56. Stamp duty land tax (exercise of collective rights by tenants of flats)

Resolved,

That—

(1) Section 74 of the Finance Act 2003 (collective enfranchisement by leaseholders) is amended as follows.

(2) For subsection (1) substitute—

“(1) This section applies where a chargeable transaction is entered into by a person or persons nominated or appointed by qualifying tenants of flats contained in premises in exercise of—

(a) a right under Part 1 of the Landlord and Tenant Act 1987 (right of first refusal), or

(b) a right under Chapter 1 of Part 1 of the Leasehold Reform, Housing and Urban Development Act 1993 (right to collective enfranchisement).”

(3) In subsection (2)—

(a) omit “In that case,”, and

(b) for “flats in respect of which the right of collective enfranchisement is being exercised” substitute “qualifying flats contained in the premises”.

(4).For subsection (4) substitute—

“(4) In this section—

“flat” and “qualifying tenant” have the same meaning as in the Chapter or Part of the Act conferring the right being exercised;

“qualifying flat” means a flat that is held by a qualifying tenant who is participating in the exercise of the right.”

(5) For the heading substitute “Exercise of collective rights by tenants of flats”.

(6) Accordingly, in section 55(5) of that Act (amount of tax chargeable), for “collective enfranchisement by leaseholders” substitute “exercise of collective rights by tenants of flats”.

(7) The amendments made by this Resolution have effect in relation to transactions with an effective date on or after 22 April 2009.

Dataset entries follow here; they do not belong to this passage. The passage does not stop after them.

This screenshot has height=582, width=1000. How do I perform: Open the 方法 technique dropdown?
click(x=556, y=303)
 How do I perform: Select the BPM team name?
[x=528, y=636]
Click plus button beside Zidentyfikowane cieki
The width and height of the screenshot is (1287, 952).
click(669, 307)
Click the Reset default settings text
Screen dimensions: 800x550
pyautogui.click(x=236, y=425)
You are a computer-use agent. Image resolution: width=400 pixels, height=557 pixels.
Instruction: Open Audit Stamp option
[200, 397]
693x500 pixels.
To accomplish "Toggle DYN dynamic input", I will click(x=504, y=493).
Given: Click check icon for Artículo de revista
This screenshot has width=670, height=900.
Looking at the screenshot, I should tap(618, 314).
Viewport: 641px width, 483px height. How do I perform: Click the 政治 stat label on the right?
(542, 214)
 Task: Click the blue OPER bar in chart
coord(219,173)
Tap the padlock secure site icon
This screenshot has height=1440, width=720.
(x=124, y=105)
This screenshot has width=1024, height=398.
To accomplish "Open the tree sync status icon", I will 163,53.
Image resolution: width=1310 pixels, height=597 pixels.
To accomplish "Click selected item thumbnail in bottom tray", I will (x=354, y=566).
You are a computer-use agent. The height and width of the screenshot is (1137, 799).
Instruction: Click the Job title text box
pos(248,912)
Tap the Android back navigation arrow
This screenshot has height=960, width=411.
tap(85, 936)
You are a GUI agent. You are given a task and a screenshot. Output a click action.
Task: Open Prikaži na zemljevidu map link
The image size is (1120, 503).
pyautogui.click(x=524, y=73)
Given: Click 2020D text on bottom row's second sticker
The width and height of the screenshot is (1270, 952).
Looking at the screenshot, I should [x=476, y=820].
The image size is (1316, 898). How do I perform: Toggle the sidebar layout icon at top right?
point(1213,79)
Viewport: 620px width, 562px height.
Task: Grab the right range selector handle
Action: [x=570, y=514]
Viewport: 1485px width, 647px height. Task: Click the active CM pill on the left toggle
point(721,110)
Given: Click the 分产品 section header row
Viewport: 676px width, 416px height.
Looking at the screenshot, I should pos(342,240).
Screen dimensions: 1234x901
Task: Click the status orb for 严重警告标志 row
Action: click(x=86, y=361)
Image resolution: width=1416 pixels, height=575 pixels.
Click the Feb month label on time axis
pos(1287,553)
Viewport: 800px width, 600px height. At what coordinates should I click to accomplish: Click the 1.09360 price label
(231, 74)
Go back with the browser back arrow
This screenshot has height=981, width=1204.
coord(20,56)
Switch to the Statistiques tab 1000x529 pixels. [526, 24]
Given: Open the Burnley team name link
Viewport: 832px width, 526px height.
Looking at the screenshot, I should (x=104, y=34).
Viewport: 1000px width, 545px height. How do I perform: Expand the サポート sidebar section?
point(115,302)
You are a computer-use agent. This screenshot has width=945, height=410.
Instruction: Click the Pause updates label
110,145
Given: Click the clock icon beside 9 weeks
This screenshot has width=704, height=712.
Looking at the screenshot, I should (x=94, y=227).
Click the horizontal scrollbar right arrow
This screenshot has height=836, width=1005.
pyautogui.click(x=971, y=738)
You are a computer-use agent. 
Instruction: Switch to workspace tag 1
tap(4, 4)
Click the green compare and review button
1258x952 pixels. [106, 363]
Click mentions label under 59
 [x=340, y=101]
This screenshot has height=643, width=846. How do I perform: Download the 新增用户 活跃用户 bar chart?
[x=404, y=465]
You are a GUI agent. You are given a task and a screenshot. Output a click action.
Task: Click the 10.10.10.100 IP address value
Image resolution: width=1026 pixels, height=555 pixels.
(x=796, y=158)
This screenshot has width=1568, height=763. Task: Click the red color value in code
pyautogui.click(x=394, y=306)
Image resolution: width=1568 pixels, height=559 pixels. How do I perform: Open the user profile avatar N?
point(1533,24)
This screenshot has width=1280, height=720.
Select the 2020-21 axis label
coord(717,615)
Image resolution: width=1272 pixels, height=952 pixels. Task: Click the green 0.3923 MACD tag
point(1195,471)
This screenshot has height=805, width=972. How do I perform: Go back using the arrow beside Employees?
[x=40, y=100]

57. Stamp duty land tax (rent to shared ownership)

Resolved,

That—

(1) In Schedule 9 to the Finance Act 2003 (stamp duty land tax: right to buy etc), insert at the end—

Rent to shared ownership lease: charge to tax

13 (1) The chargeable consideration for transactions forming part of a rent to shared ownership lease scheme is determined in accordance with this paragraph.

(2) A 2rent to shared ownership lease scheme” means a scheme or arrangement under which a qualifying body—

(a) grants an assured shorthold tenancy of a dwelling to a person (“the tenant”) or persons (“the tenants”), and

(b) subsequently grants a shared ownership lease of the dwelling or another dwelling to the tenant or one or more of the tenants.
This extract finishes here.